<<<<
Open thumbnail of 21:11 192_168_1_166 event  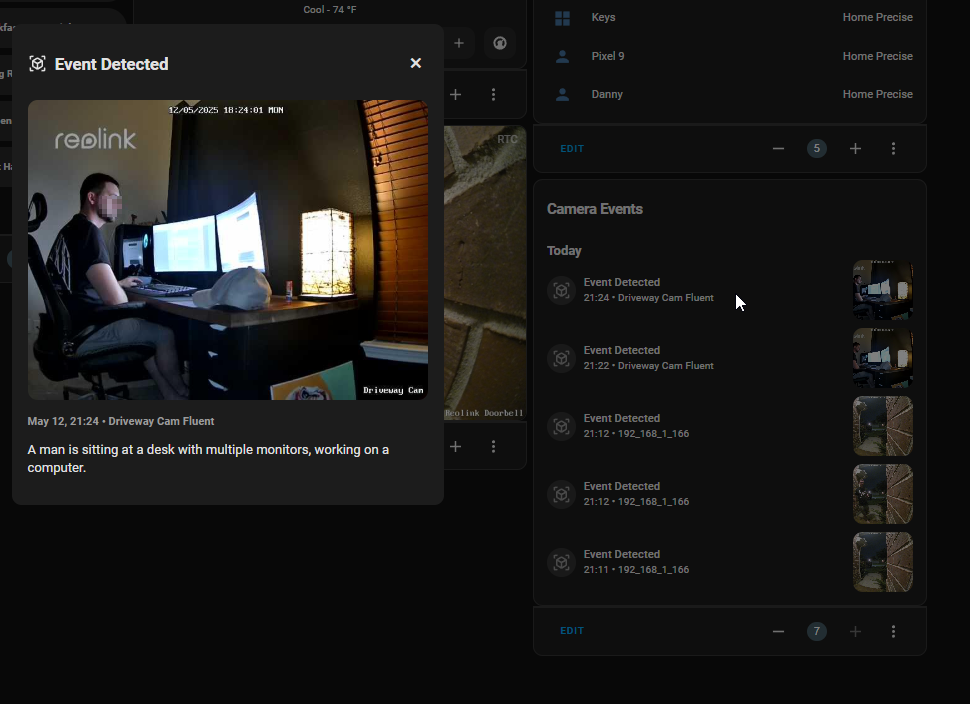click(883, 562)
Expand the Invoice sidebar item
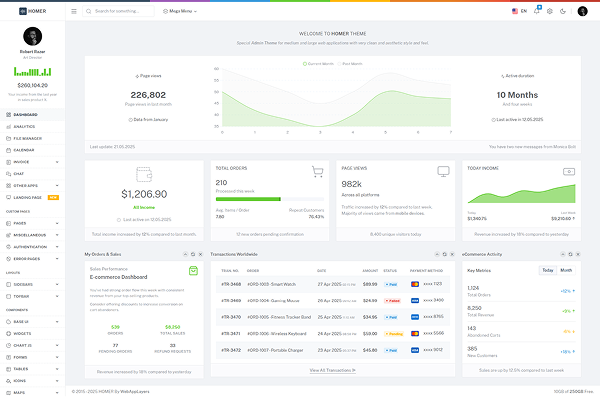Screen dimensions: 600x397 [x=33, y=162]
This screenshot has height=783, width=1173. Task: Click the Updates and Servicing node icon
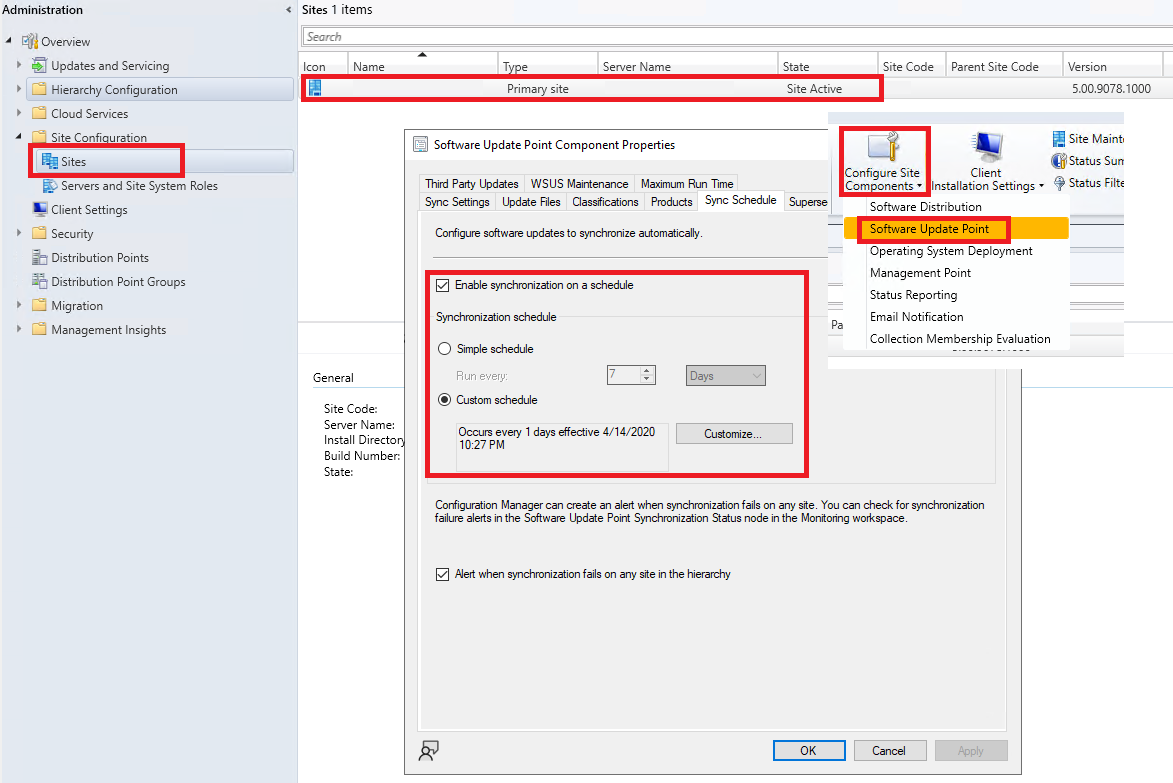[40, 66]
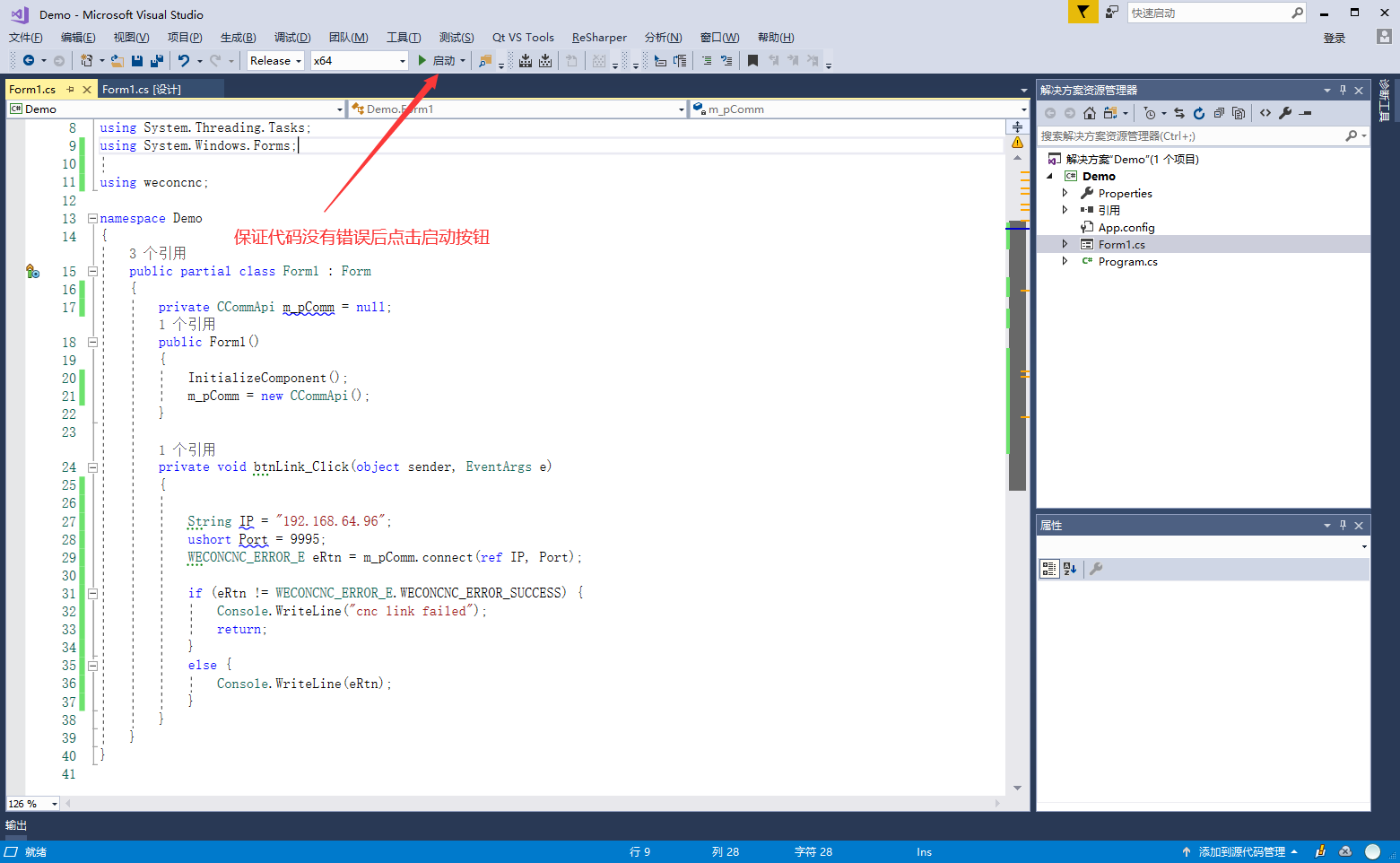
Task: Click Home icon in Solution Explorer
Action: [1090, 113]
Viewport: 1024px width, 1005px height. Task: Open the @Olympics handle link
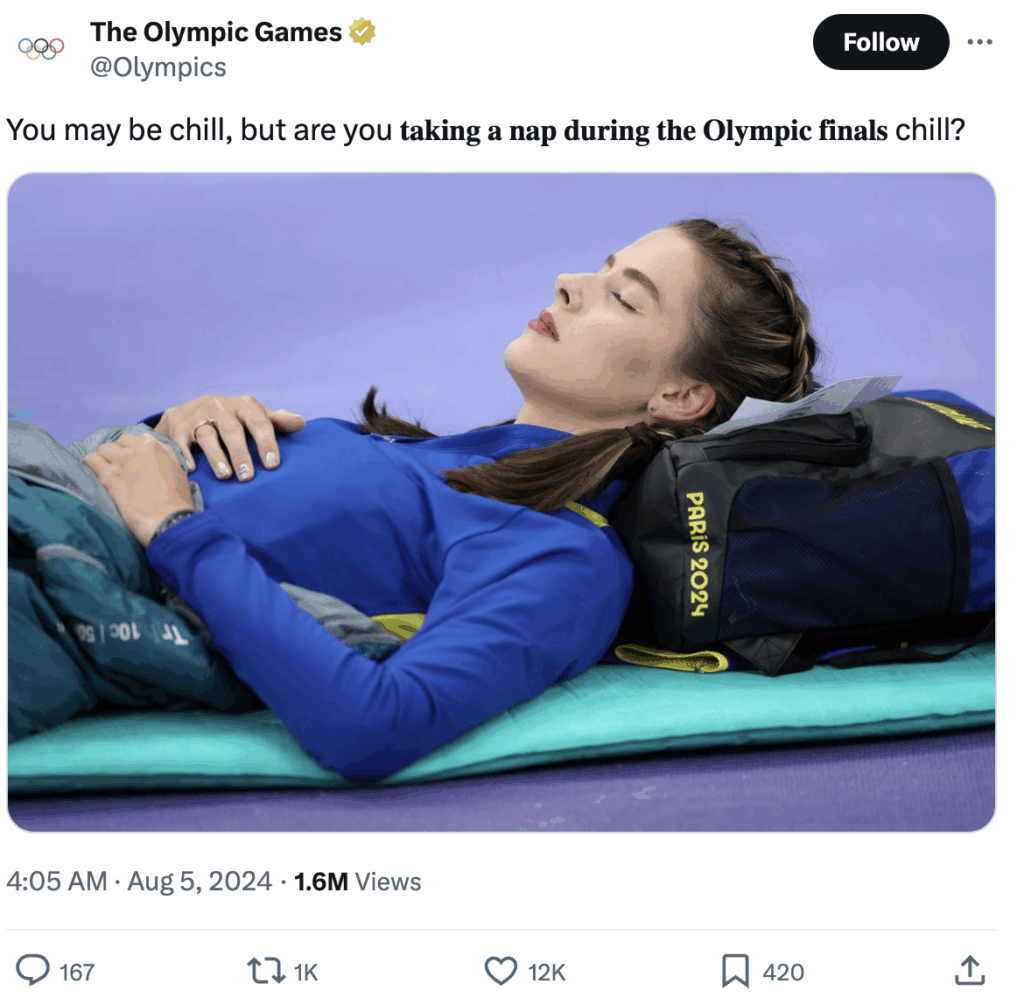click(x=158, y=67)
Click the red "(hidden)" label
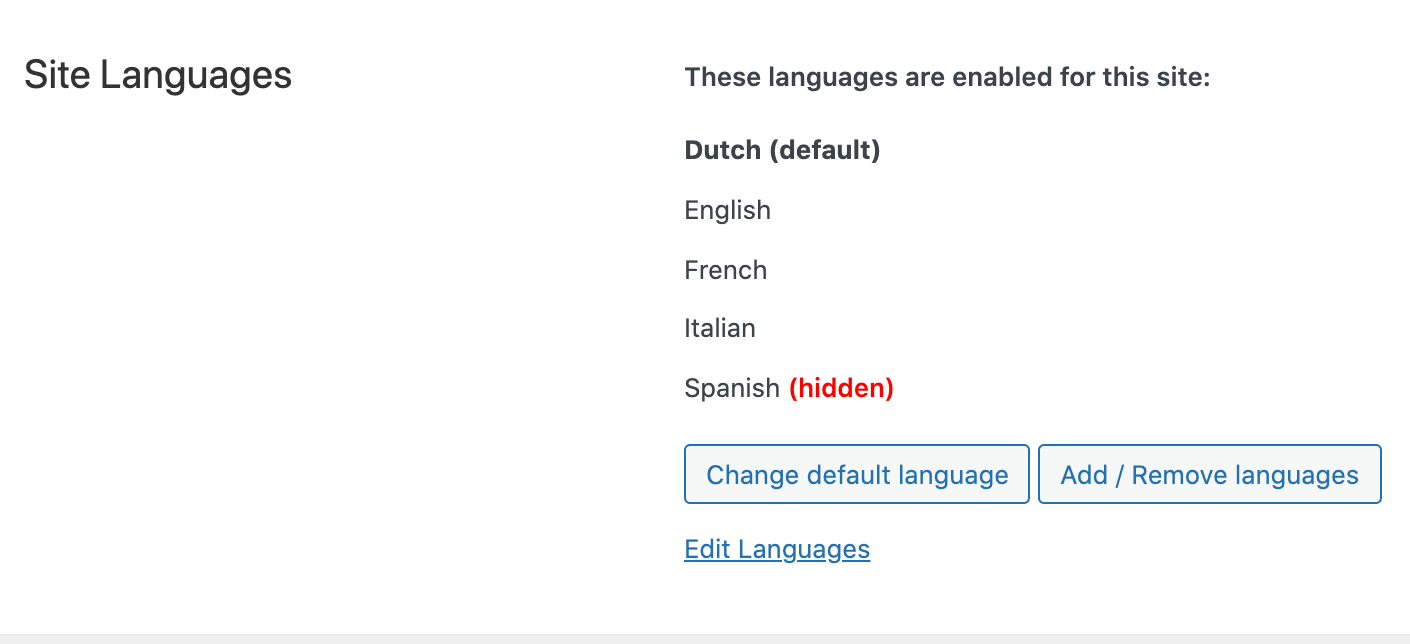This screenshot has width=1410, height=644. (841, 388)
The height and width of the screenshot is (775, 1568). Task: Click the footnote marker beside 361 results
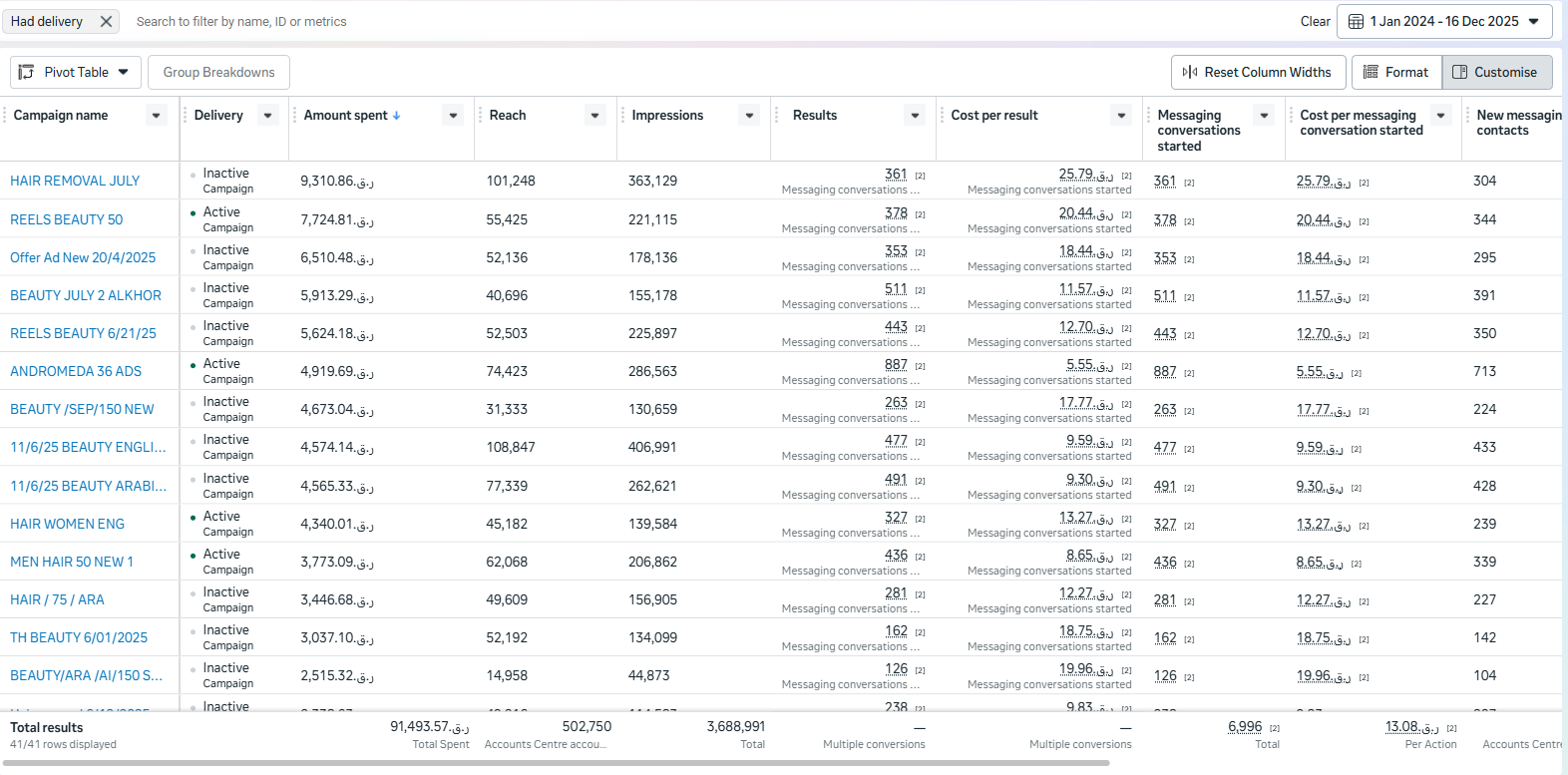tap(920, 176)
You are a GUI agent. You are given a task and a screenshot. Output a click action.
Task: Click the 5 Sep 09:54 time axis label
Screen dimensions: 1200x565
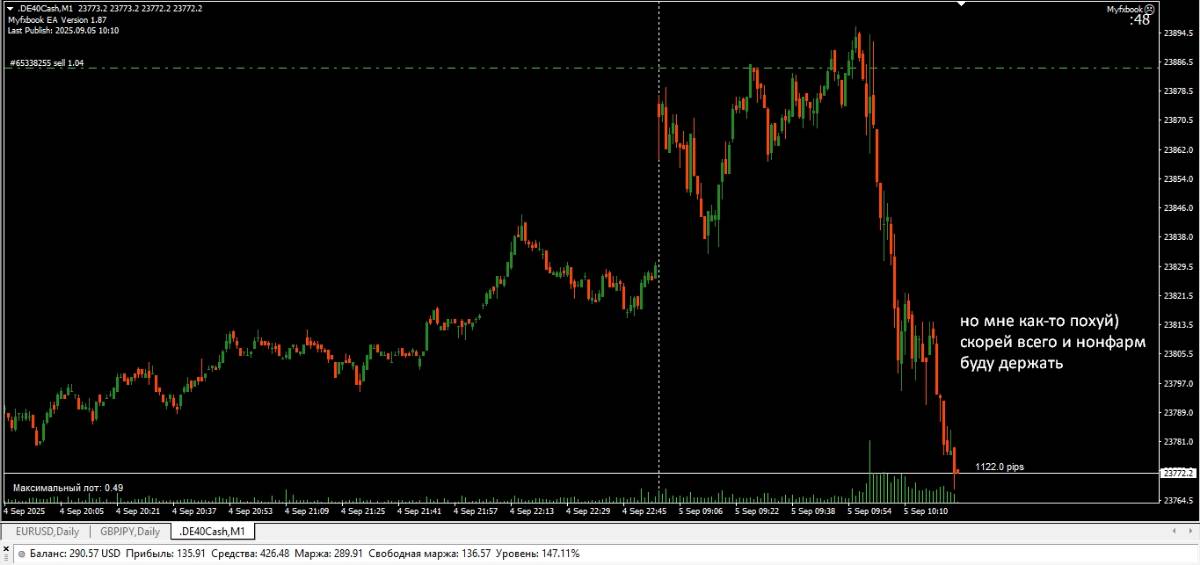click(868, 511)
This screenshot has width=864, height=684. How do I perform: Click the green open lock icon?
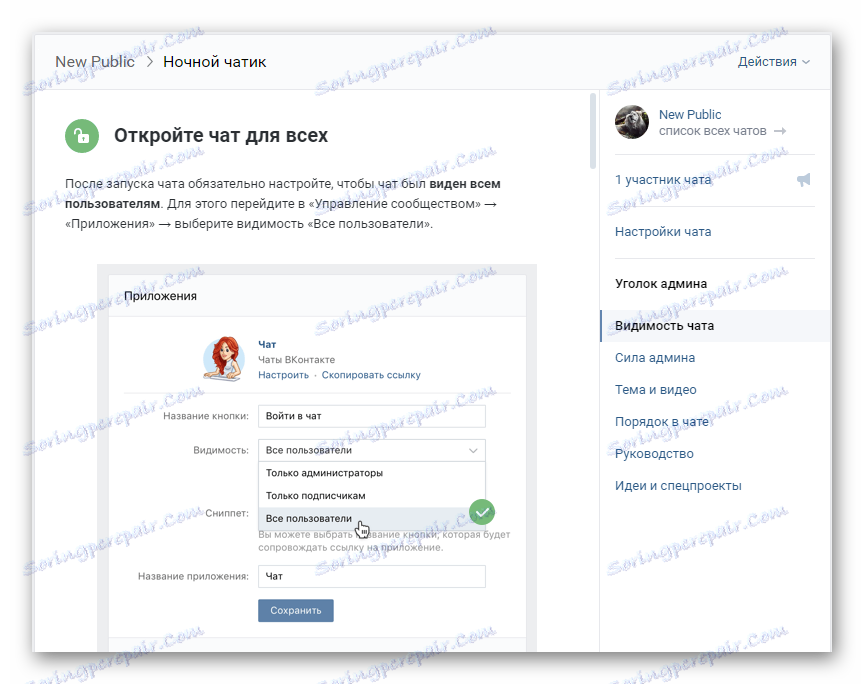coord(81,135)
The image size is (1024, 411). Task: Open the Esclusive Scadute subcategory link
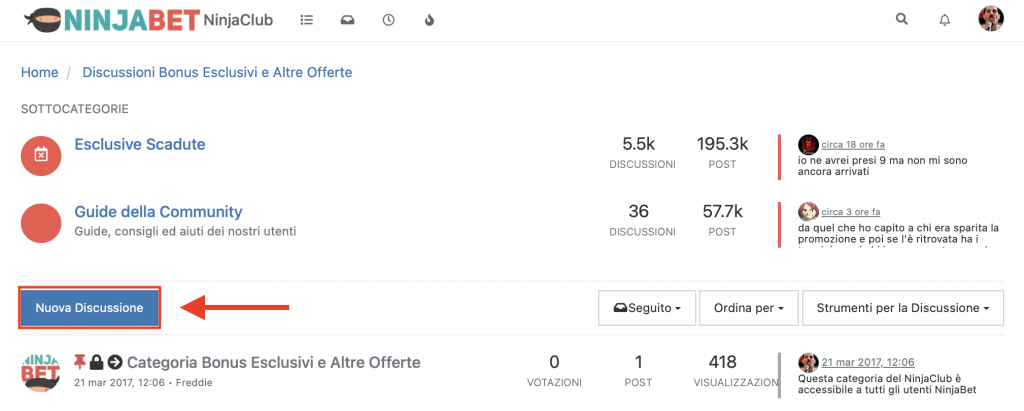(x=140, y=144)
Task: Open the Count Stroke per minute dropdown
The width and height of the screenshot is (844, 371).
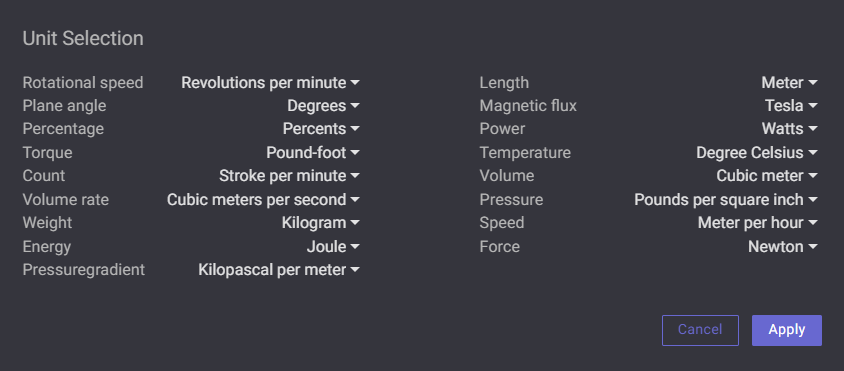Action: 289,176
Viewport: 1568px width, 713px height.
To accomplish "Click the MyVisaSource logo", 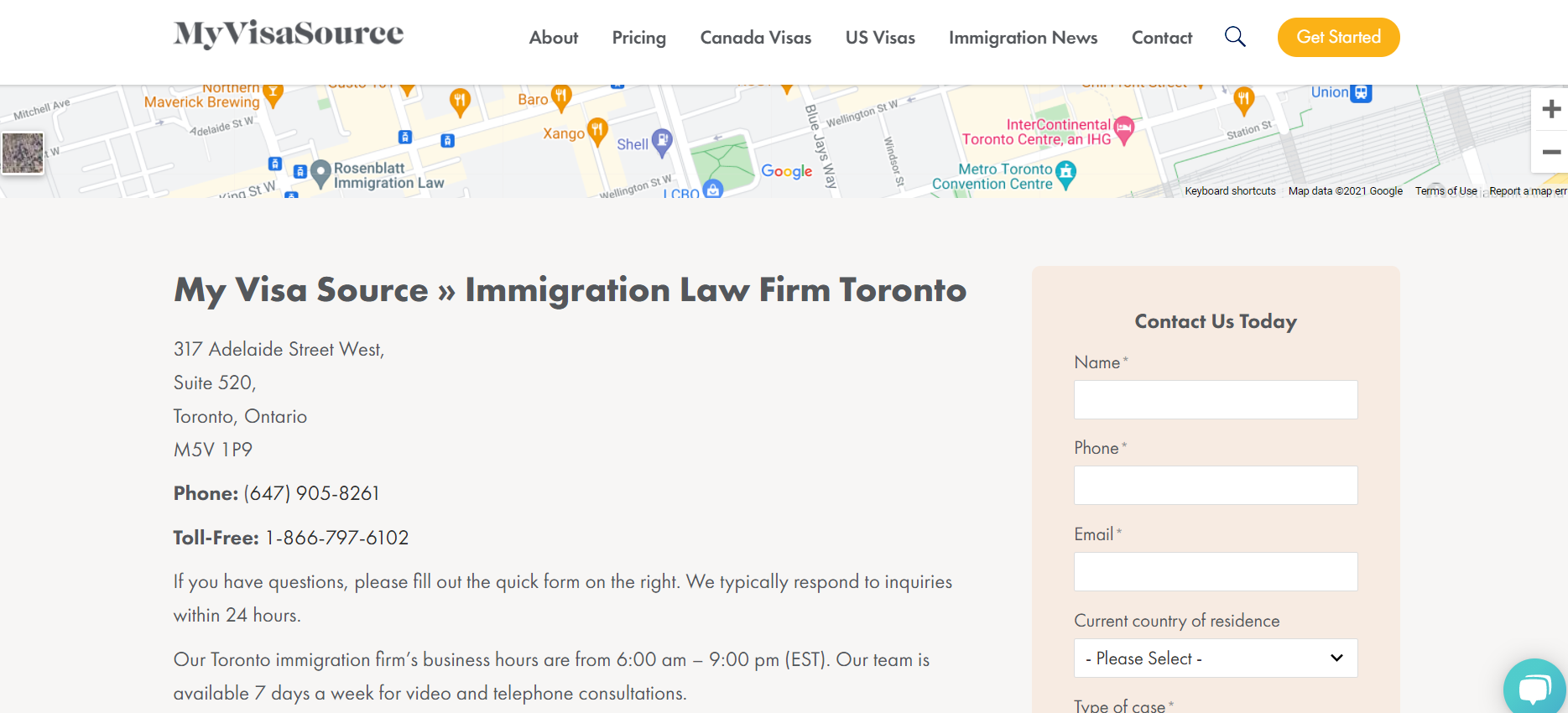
>>>>
**Task objective**
Beginning with the line containing "You are a GUI" and ending with the last line of the material, output each line exactly; do not include pictures.

**Reply to the exercise**
You are a GUI agent. You are given a task and a screenshot. Output a click action.
Task: Click the 5 Sep 09:54 time axis label
Screen dimensions: 1200x565
click(868, 511)
This screenshot has width=864, height=684. How do I perform: Click the green open lock icon?
coord(81,135)
The image size is (1024, 411). Task: Open the Esclusive Scadute subcategory link
(x=140, y=144)
Task: Open the Count Stroke per minute dropdown
The width and height of the screenshot is (844, 371).
Action: 289,176
Viewport: 1568px width, 713px height.
To accomplish "Click the MyVisaSource logo", 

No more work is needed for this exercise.